Stella trat einen Schritt zurück. Als sie ein bekanntes Gesicht sah, platzte sie heraus: „Warum bist du hier?"

Am Steuer saß die letzte Person, die sie jetzt erwartet hatte - ihr Cousin Oliver Palmer.

"Autsch! Das tut weh!" Oliver umklammerte seine Brust, als ob er wirklich verletzt wäre. Nachdem er aus dem Auto ausgestiegen war, schmollte er. „Ihre Rückkehr ist so wichtig. Wir haben uns lange nicht gesehen. Als deine Cousine konnte ich dem Drang nicht widerstehen, dich abzuholen. Aber du bist so gemein zu mir. Das ist nicht fair!"
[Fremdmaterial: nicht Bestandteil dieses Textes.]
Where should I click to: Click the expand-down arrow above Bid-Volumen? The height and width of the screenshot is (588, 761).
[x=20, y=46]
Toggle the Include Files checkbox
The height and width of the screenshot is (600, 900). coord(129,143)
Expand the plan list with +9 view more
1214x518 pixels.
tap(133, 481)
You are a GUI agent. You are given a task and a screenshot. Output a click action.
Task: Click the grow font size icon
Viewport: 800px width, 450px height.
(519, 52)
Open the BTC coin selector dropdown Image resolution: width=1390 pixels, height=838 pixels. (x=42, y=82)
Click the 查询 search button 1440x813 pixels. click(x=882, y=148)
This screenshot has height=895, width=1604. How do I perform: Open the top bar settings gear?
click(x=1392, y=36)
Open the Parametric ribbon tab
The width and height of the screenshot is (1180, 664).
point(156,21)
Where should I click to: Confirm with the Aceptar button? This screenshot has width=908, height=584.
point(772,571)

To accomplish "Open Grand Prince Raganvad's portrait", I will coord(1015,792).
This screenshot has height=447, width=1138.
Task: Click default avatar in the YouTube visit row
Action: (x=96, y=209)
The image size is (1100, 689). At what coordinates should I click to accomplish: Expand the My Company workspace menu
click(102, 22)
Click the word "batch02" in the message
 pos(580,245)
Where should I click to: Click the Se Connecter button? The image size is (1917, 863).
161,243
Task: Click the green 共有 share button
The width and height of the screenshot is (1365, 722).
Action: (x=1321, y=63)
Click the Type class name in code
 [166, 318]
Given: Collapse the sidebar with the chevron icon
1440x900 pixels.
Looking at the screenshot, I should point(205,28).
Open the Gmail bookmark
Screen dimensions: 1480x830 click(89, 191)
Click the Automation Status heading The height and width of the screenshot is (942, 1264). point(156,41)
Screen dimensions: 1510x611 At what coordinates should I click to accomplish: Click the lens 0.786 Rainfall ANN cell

Stella war nicht überrascht oder getäuscht von seinem schlechten Schauspiel.

Sie verdrehte die Augen, biss die Zähne zusammen und weigerte sich zu sprechen.

„Steig ein, Stella. Sie müssen müde und hungrig sein. Ich lade Sie zum Mittagessen ein." Nachdem er ihren Koffer mit einer Hand ergriffen hatte, legte Oliver seine andere Hand auf ihre Schulter und schob sie zum Auto.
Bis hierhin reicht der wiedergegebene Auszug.